James Hall
James Hall

Reputation: 6689

Storing Images in DB - Yea or Nay?

So I'm using an app that stores images heavily in the DB. What's your outlook on this? I'm more of a type to store the location in the filesystem, than store it directly in the DB.

What do you think are the pros/cons?

Upvotes: 415

Views: 884426

Answers (30)

Pablo
Pablo

Reputation: 1

I will go for both solution, I mean...I will develop a litle component (EJB) that store the images in a DB plus the path of this image into the server. This DB only will be updated if we have a new image or the original image it's updated.
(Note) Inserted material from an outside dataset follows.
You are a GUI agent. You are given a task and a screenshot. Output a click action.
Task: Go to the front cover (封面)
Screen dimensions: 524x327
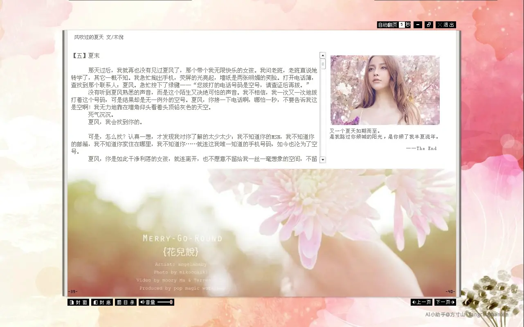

Then I will also store the path in the business DB.

From an application point of view, I will always user the file system (retrieving the path from th business DB) and by this way we will fix the backup issue, and also avoid possible performance issues.

The only weakness is that we will store the same image 2 times...the good point is that the memory is cheap, come on!.

Upvotes: 0

ila
ila

Reputation: 4724

Im my experience I had to manage both situations: images stored in database and images on the file system with path stored in db.

The first solution, images in database, is somewhat "cleaner" as your data access layer will have to deal only with database objects; but this is good only when you have to deal with low numbers.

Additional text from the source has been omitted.